**Source text**:
--------

Life after stroke
Physiatrist Angelica Soberon-Cassar, MD, explains how rehab can help with recovery after a stroke and offered tips for caregivers.
Caitlyn Whyte: Having a stroke is a life-changing event. So what happens after you have one may is stroke awareness month. So to help guide us through life post-stroke, we are talking to Dr. Angela Soberon-Cassar, an outpatient and inpatient physiatrist at Roger C Peace inpatient rehab hospital.
This is Flourish, a podcast brought to you by Prisma Health. I’m Caitlyn Whyte. So doctor, thank you so much for being with us today to start us off. Just tell us a bit about yourself.
Dr. Angela Soberon-Cassar: Yes. Good morning. My name is Dr. Angela Soberon-Cassar and I am a board certified outpatient and inpatient physiatrist. I specialize in psychiatry, which is physical medicine and rehabilitation.
I’m board certified also in brain injury medicine, which encompasses stroke. I currently work at Prisma Health in Greenville at our Roger C Peace facility. It is an inpatient rehabilitation facility. And my role is to see and take care of the patients as an inpatient, but also follow up after they leave Roger C Peace and also from the community and our outpatient location as well.

--------

**Provided material**:
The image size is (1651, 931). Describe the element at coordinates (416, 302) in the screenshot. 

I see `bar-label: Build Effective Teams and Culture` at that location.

--------

**Problems to solve**:
1: In the stroke podcast transcript, what kind of facility is Roger C Peace?
2: Extend the stroke podcast transcript from the point where it stops.
The data has nothing to do with what comes next.

**Results**:
1: It is an inpatient rehabilitation facility.

2:
Caitlyn Whyte: Now our topic today is life after stroke. Now, what are the effects of a stroke?
Dr. Angela Soberon-Cassar: So that’s a great question. As, as a population, stroke is actually the number five killer and number one cause of disability within the United States. We see, as far as disability, not just the physical that most people can see with a cognitive and emotional effects on the person themselves, but also with their families. So, I’ve been asked to go through the signs and symptoms, which again is very crucial because time is brain. We say we want to get the person, the treatment as early as those symptoms again. So any changes in speech? So having some slurring of the speech, drooping in the actual face, changes in your vision, difficulty getting words out, weakness on one side or the other, it can even be a severe headache.
Caitlyn Whyte: All of these can be signs of stroke. Now for someone who’s experienced a stroke, what are some of the short and longer term goals of rehab?
Dr. Angela Soberon-Cassar: On the short term, we want to focus on independence. So in the acute care side, we have physical therapists, occupational therapists, speech therapists, and of course nursing and so forth that will look at how the person can function and what they can do on their own versus how much assistance they need.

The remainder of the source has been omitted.